Mistral Launches Its First Multimodal AI Model: Pixtral 12B

Key hiGHLIGHTS

Mistral's new Pixtral 12B model can process both text and images.

It builds on the company's earlier Nemo 12B text model but now includes a vision adapter for image tasks.

The model can be downloaded from GitHub and Hugging Face.

Mistral Launches Its First Multimodal AI Model: Pixtral 12B

Mistral, a French AI startup, has introduced Pixtral 12B, its first AI model that handles both text and images. This multimodal model allows users to perform tasks like image captioning, object counting, and image classification, making it versatile for various applications.

What Is Pixtral 12B?

Pixtral 12B is an upgraded version of Mistral’s Nemo 12B text model. The new feature that sets it apart is its vision adapter, which has 400 million parameters. This addition allows the model to process images alongside text, similar to other advanced models like OpenAI's GPT-4 or Anthropic’s Claude.
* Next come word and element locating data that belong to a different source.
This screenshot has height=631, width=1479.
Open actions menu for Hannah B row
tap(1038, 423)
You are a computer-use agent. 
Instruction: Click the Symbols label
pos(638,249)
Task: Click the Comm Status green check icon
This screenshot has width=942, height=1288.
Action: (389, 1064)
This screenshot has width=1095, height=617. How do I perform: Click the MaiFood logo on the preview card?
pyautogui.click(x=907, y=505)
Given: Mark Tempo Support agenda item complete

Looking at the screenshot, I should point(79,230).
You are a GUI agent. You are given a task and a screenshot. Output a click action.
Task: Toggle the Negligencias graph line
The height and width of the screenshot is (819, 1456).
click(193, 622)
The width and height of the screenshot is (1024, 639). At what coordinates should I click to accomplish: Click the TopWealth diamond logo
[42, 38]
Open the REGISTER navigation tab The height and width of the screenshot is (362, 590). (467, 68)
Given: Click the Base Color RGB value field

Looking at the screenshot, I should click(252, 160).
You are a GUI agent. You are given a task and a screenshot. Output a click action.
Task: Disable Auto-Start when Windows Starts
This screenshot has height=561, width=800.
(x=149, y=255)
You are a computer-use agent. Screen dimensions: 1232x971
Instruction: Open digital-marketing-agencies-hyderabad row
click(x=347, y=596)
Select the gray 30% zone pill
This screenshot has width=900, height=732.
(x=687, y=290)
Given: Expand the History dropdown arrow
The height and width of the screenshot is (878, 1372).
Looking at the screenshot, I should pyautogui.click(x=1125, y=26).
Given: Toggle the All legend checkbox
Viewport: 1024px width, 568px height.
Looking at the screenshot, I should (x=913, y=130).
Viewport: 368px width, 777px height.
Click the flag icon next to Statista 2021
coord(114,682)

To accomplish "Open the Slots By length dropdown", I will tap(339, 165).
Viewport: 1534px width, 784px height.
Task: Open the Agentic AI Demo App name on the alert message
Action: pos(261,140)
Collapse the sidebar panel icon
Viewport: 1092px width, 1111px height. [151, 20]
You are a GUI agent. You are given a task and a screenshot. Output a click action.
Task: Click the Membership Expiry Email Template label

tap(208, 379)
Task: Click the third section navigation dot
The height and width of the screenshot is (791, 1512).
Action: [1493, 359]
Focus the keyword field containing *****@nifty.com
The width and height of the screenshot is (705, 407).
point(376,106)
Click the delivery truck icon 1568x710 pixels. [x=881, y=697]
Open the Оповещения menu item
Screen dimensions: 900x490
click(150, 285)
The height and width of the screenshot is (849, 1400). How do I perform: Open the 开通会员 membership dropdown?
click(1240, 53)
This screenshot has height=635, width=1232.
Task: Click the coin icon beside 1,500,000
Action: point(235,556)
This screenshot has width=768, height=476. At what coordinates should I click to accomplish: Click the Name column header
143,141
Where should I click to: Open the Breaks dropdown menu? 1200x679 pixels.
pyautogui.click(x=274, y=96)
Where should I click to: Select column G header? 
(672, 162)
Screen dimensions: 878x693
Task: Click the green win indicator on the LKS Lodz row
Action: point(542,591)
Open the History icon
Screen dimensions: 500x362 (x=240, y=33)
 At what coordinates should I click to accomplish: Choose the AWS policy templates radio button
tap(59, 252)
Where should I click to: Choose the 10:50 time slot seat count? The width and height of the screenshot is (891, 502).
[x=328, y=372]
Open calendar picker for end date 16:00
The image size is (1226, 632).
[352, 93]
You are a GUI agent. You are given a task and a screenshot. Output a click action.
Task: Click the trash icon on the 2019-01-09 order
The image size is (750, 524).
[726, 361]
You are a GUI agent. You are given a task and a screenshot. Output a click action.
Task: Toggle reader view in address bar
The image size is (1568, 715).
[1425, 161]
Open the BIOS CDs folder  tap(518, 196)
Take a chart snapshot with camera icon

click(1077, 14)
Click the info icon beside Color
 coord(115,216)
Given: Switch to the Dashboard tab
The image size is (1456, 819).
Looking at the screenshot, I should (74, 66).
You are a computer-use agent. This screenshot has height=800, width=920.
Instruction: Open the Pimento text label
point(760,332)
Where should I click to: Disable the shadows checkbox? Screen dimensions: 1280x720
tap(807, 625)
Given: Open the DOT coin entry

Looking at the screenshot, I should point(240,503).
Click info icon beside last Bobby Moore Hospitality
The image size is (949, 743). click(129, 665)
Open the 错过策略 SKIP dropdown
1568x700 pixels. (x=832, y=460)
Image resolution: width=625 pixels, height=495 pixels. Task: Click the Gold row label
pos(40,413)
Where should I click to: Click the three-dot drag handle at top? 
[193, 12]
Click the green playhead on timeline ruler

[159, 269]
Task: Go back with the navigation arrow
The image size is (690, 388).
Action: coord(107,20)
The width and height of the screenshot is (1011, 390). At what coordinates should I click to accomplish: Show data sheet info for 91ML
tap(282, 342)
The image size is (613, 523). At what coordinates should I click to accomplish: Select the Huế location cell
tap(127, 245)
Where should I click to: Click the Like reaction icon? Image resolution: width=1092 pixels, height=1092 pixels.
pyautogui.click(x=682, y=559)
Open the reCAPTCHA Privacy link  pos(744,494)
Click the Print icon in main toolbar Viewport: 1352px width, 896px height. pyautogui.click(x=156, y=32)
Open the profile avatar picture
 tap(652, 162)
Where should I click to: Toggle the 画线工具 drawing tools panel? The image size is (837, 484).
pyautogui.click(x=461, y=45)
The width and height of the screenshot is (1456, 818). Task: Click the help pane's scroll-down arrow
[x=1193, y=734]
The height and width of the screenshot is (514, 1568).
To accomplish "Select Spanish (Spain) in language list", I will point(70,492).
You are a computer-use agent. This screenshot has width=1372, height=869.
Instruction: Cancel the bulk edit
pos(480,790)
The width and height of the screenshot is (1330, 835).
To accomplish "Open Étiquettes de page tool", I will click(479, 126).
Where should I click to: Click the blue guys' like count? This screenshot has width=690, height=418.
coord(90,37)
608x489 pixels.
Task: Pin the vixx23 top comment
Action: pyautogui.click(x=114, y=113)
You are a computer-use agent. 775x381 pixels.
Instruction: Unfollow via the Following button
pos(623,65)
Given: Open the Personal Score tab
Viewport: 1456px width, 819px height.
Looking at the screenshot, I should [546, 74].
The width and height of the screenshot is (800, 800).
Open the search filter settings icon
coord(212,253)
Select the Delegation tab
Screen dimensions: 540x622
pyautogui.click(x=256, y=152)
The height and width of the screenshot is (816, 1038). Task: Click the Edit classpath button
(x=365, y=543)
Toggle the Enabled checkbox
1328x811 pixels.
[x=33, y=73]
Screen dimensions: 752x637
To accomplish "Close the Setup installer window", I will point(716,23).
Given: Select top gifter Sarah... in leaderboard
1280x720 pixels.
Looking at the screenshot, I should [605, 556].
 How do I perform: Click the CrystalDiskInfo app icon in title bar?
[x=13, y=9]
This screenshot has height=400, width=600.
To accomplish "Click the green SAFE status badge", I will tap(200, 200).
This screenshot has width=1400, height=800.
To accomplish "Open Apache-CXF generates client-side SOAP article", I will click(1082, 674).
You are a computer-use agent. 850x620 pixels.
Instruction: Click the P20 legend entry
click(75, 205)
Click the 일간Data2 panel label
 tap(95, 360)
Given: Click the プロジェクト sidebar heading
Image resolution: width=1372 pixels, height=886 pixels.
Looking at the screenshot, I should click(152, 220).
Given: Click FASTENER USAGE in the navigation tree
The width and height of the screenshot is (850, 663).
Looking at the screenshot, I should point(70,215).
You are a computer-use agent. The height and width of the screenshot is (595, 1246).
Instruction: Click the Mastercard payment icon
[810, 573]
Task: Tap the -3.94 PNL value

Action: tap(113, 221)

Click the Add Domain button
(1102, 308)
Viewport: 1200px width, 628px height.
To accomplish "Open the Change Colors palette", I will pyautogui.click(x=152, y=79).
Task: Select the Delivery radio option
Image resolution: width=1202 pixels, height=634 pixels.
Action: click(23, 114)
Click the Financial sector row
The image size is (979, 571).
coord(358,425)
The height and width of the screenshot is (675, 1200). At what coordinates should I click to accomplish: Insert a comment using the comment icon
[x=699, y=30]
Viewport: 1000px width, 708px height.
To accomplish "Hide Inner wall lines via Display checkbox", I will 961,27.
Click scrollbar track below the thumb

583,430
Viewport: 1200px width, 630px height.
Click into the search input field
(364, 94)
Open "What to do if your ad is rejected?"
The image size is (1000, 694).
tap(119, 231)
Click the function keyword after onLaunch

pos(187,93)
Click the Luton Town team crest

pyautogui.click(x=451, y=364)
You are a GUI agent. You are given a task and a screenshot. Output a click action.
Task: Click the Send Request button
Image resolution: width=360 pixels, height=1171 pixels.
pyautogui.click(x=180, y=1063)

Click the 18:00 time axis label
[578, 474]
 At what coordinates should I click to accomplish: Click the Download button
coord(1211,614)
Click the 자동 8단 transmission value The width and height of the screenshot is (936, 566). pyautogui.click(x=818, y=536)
With this model, users can input images either by providing a URL or encoding them in base64 format. The model breaks down images into 16x16 pixel patches, which helps it process high-resolution images effectively. It also uses a technique called 2D RoPE (Rotary Position Embeddings), which helps the model understand spatial relationships within images.

Performance and Capabilities

Pixtral 12B has 12 billion parameters, which determine how well the model can handle complex tasks. While it's a smaller model compared to giants like GPT-3, which has 175 billion parameters, it’s still a significant step forward for Mistral in the multimodal AI space.

Availability and Licensing

Pixtral 12B is currently available for download on GitHub and Hugging Face. The exact licensing for the model hasn’t been confirmed, but it’s possible it will follow the same Apache 2.0 license as some of Mistral's earlier models.

Right now, the model is free for research and academic purposes, but if you want to use it for commercial projects, you’ll need to purchase a license. Mistral has also announced that the model will soon be available for testing on their chatbot and API platforms, Le Chat and Le Platform.

Conclusion

Mistral’s Pixtral 12B represents a promising step into the world of multimodal AI, offering both text and image processing capabilities. While it may not yet compete with larger models like GPT-3, it provides a valuable tool for researchers and developers looking for a free-to-use model for academic work.